Think about the newsletters you receive and how they have helped strengthen your relationship with those companies and organizations over the years. A quick inspection of my newsletter pile reveals the following:
- The Home Builder newsletter: This one includes a government affairs update, Lead Paint update, and actions taken by the board of directors. By the way, there are several upcoming events where I can pay a small fee to attend. (dated August 2009)
- National Guard Soldier & Family Foundations newsletter: Included is an article on the GreenCare for Troops program that provides free lawn care for families of deployed soldiers, program and service listing for families by state, and savings and investing tips for military families. By the way, there’s an article explaining the additional benefits families receive for carrying Traumatic Service Members’ Group Life Insurance. (dated July/August 2009)
- My HVAC company’s newsletter: This one has information on the new tax credits for improving my home’s energy efficiency, an article on geothermal systems, an employee spotlight, a seasonal checklist, and an article on tankless hot water heaters.
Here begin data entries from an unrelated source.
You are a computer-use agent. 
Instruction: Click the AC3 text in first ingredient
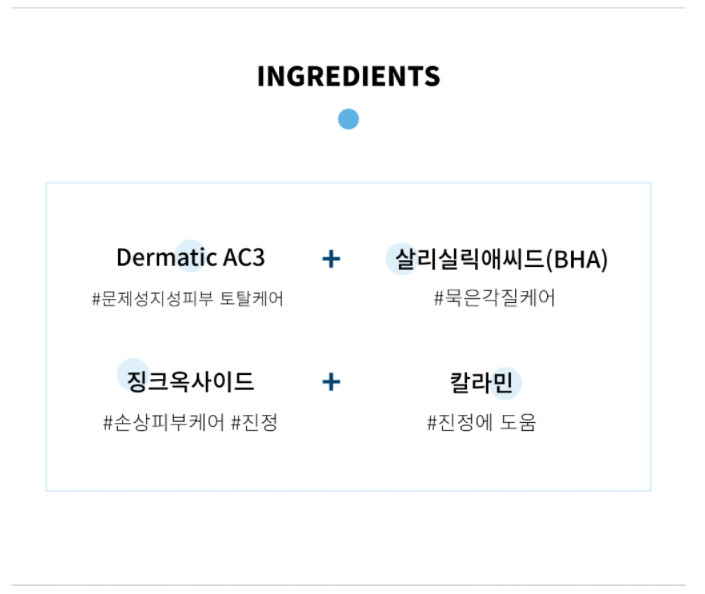244,258
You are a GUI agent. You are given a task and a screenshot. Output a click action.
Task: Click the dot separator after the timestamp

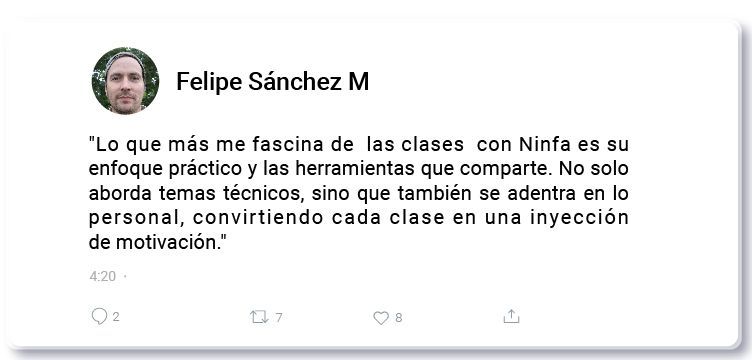[125, 276]
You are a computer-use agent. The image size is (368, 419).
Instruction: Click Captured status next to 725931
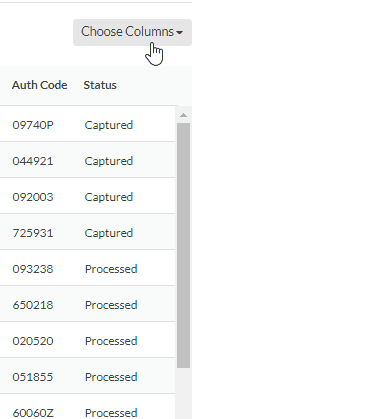click(x=109, y=233)
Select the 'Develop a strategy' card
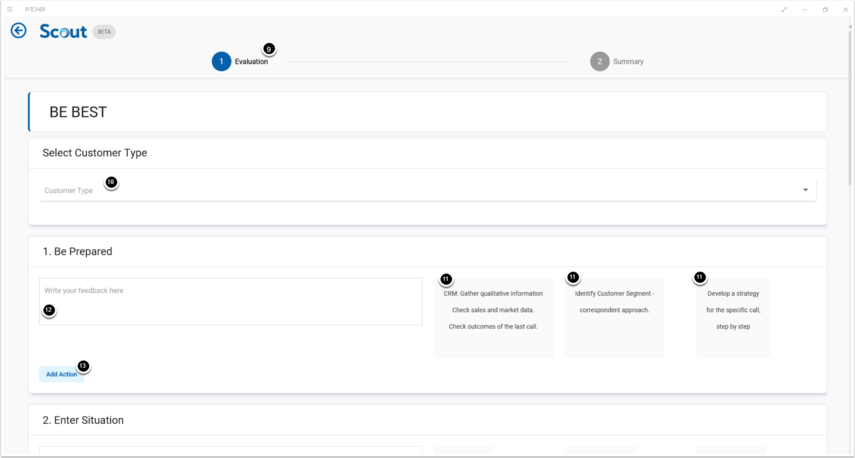 coord(733,316)
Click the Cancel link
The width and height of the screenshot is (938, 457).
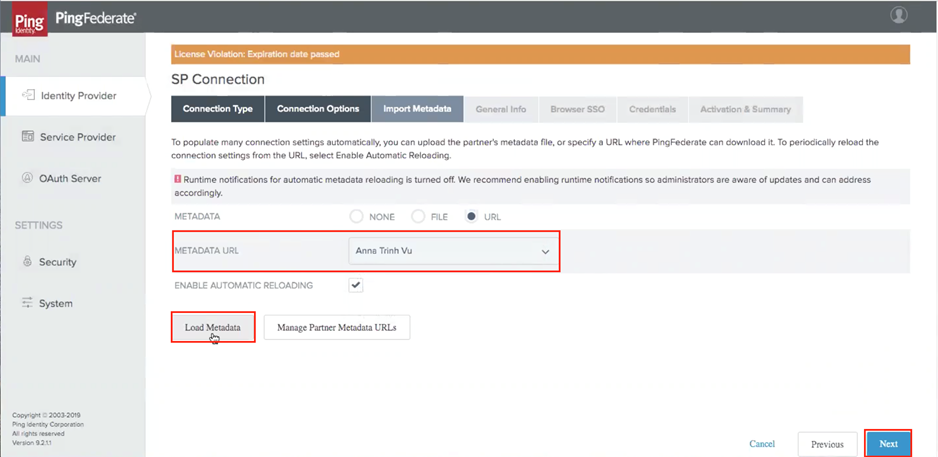[x=762, y=443]
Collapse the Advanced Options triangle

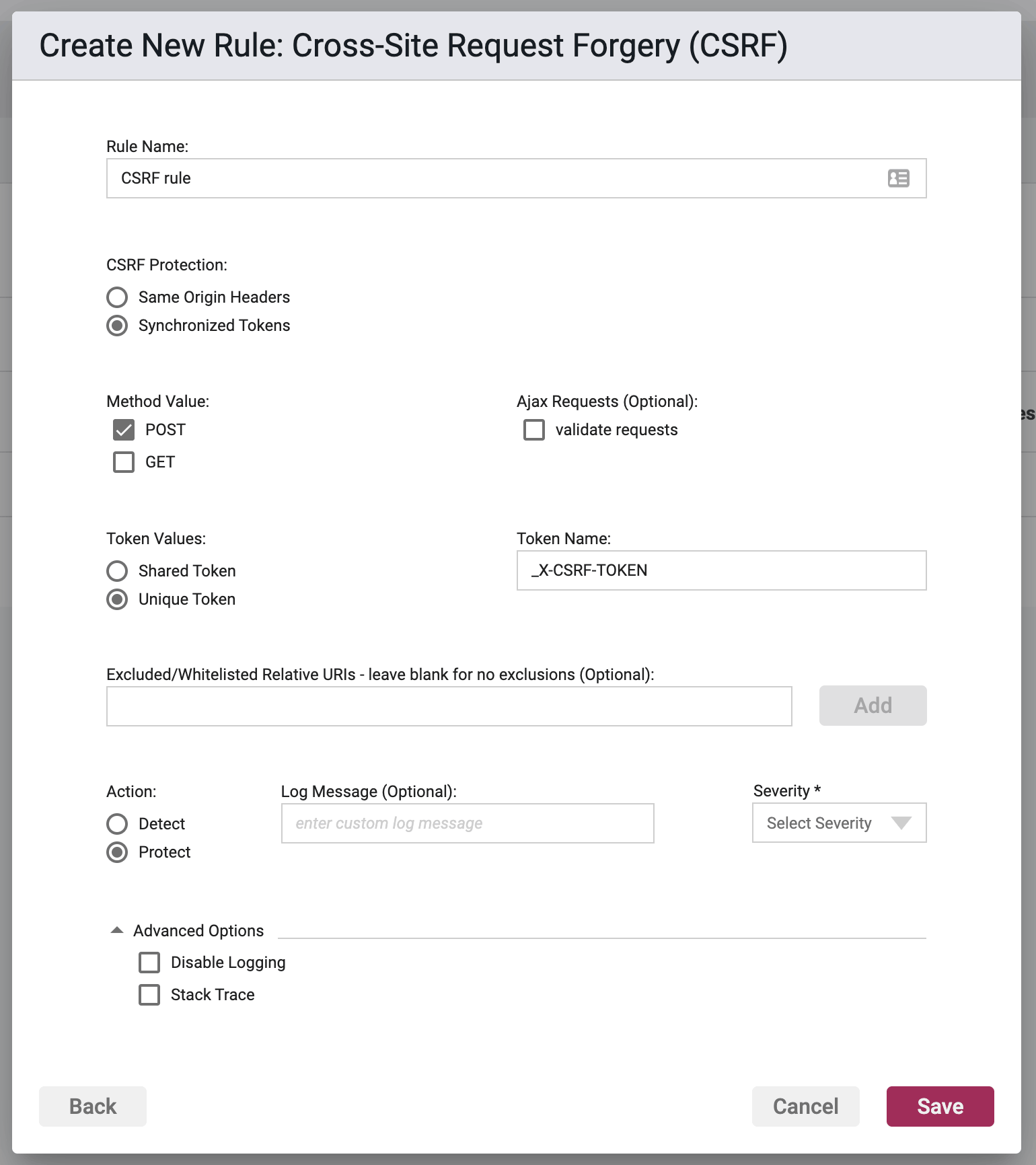[x=117, y=930]
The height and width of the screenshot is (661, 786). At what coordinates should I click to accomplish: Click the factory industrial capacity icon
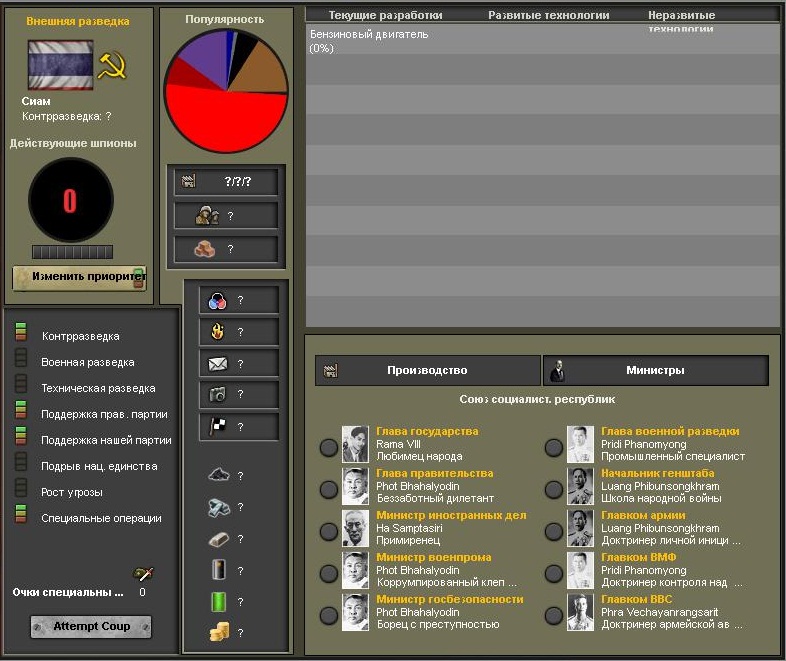point(188,181)
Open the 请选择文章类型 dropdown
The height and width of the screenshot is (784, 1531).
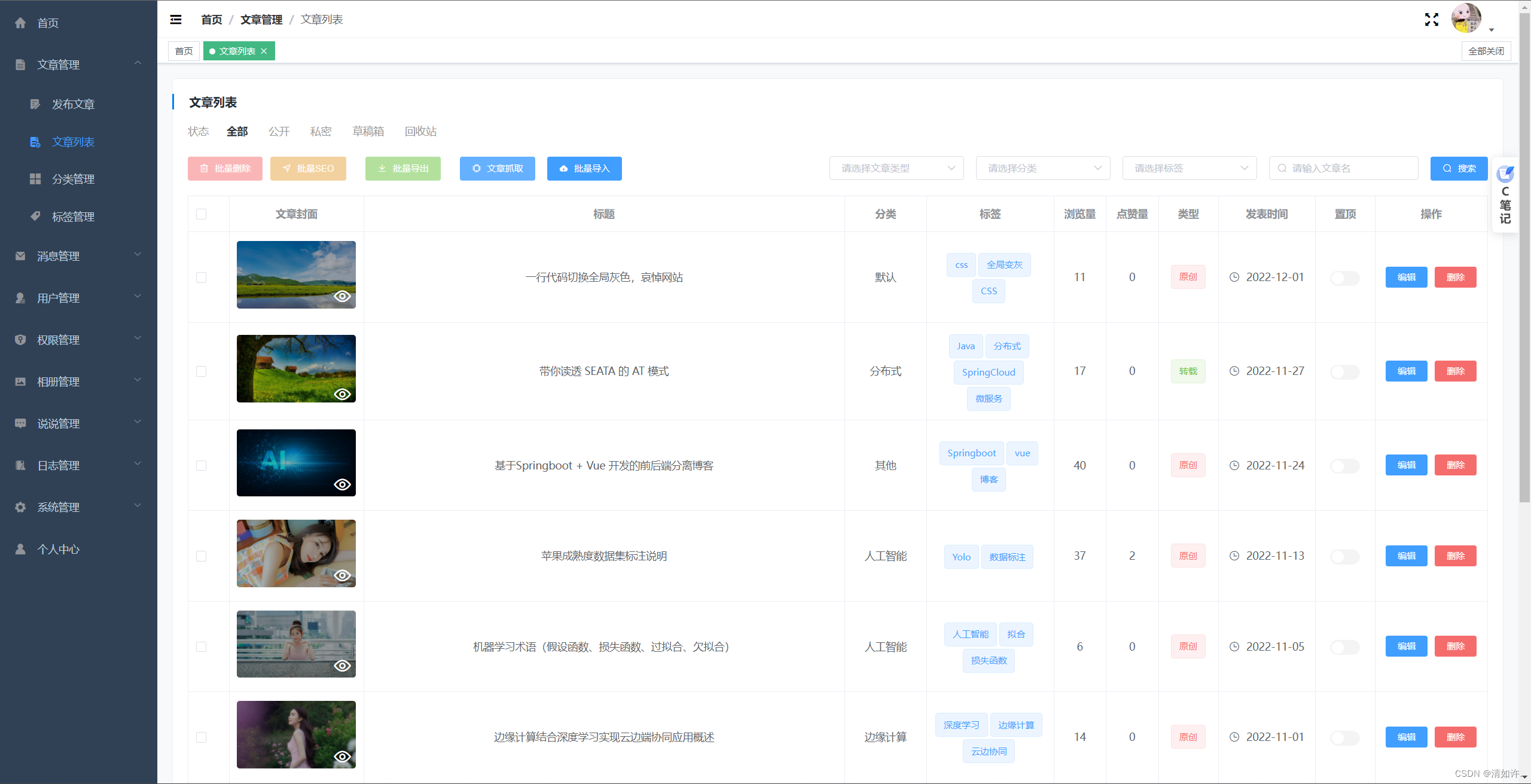click(x=896, y=169)
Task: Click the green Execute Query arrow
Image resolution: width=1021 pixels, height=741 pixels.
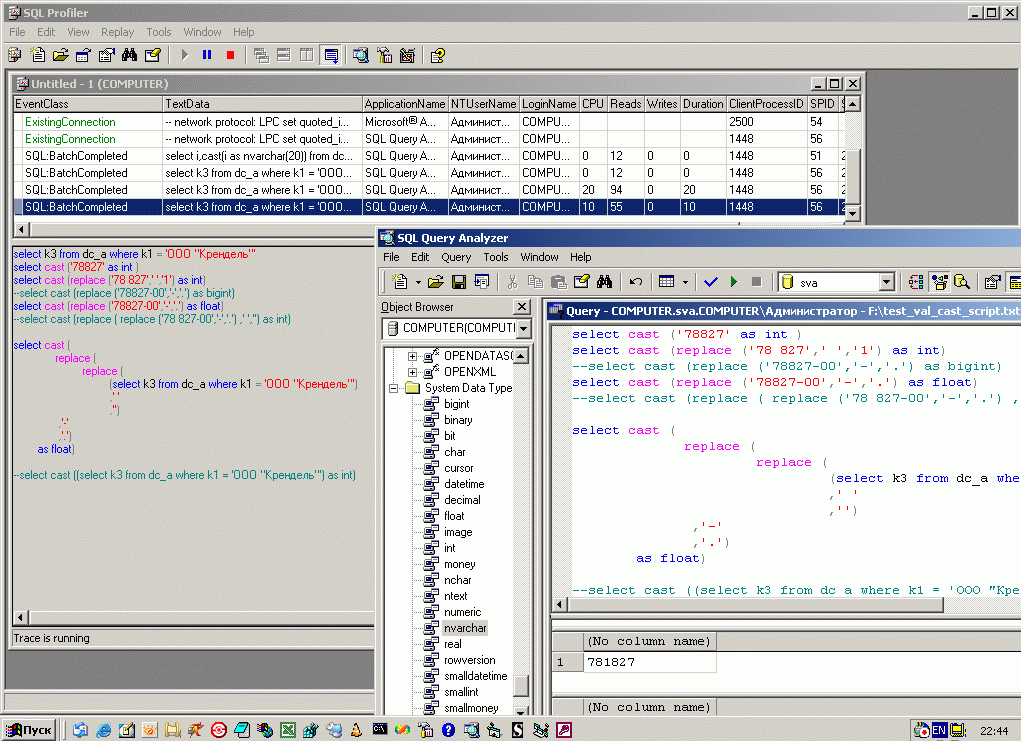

By the way, they offer monthly payment options for your furnace and air conditioning preventative maintenance agreements. (dated Spring/Summer 2009)
- My township newsletter: This one covers the Pumpkin Fest’s schedule of events and entertainment, information about all the various taxes we need to pay, environmental tips, fire department news and an extensive recreational schedule. By the way, they sell tickets to NYC shows, theme parks and other regional attractions. (dated July/Sep 2009)
These newsletters are important to me. I hold onto them because they are packed with good information about services and products that otherwise I would not be aware of.
Because I have received these newsletters consistently over the years, I have formed a relationship with each of these organizations/companies. I view them as a helpful resource, and yes, because of the value they bring and the relationship I feel I have with these organizations, I purchase from each of them (even though I know they aren’t the cheapest).
But I wouldn’t know about any of these programs, services, opportunities or even their products without those newsletters hitting my mailbox on a regular basis. How many sales are you losing because your customers don’t know all that you have to offer?